• [EXTRACT TO READ]:
>> BEGIN

I cannot answer questions pertaining to pension or retirement planning.

This is not a forum to have homework answered. Please do your own homework.



Experience
30 years' experience doing tax and accounting work

Education/Credentials
MPA from Univ. of Texas at Austin, MBA Golden Gate Univ, San Francisco CA

 
   

You are here:  Experts > People/Relationships > Retirement Planning > Accounting, Payroll & Pension Issues > Leasing or Hire Purchase

Accounting, Payroll & Pension Issues - Leasing or Hire Purchase


Expert: Arthur Naman - 10/7/2009

Question
QUESTION: I own a business & doing the accounting myself.
I rent a photocopier machine from supplier,paying $100.00 as monthly rental. Had discussed with supplier, they told me that this transaction consider as leasing,i can't put the machine in my company account as asset, & I can't depreciate it also.

I had signed the contract with supplier,detail shown below : --
1) Lessee Term : 60 months (5 years)
2) Amount Financed : $6000.00

The supplier gives me 3 options AFTER i fully settle 5 years monthly rental: --
1) I can buy back the machine, in which I just pay one lump sum of $50.00 will do then i own the machine & not need to pay rental anymore.
2) I just need to pay one lump sum of $50 YEARLY(Rental turn into yearly term instead of monthly, & i don't own the machine as asset, still under leasing)
3) I can buy back the machine, in which i just pay one lump sum of $50.00 will do then i own the machine & then i can trade in this old machine. Supplier will provide a new machine, but i need to start a new contract again & paying monthly installment again.

My question is that : --
1) My understanding for leasing which is an expense, shown on Profit & Loss, while Hire Purchase allocates the machine as asset & do the depreciate yearly (shown on Balance Sheet) & monthly repayment shown on Profit & Loss. I just want to make sure that this contract should be considered as Leasing or Hire Purchase?
2)I'm doing the entries below monthly, am i correct ?
Dr. Rent a/c  $ 100.00   (Profit %26 Loss)
Cr. Bank      $ 100.00   (Balance Sheet)

>> END

• [DATA EXTRACT]:
>> BEGIN

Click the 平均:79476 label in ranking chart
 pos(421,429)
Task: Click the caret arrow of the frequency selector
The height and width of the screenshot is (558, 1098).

>> END

• [GIVEN REQUEST A]: From the photocopier leasing text, copy the stretch from "I rent a photocopier" through "still under leasing)".
• [GIVEN REQUEST B]: According to the photocopier leasing text, how long is the lease term in the signed contract?

• [CORRECT ANSWER A]:
I rent a photocopier machine from supplier,paying $100.00 as monthly rental. Had discussed with supplier, they told me that this transaction consider as leasing,i can't put the machine in my company account as asset, & I can't depreciate it also.

I had signed the contract with supplier,detail shown below : --
1) Lessee Term : 60 months (5 years)
2) Amount Financed : $6000.00

The supplier gives me 3 options AFTER i fully settle 5 years monthly rental: --
1) I can buy back the machine, in which I just pay one lump sum of $50.00 will do then i own the machine & not need to pay rental anymore.
2) I just need to pay one lump sum of $50 YEARLY(Rental turn into yearly term instead of monthly, & i don't own the machine as asset, still under leasing)

• [CORRECT ANSWER B]: 60 months (5 years)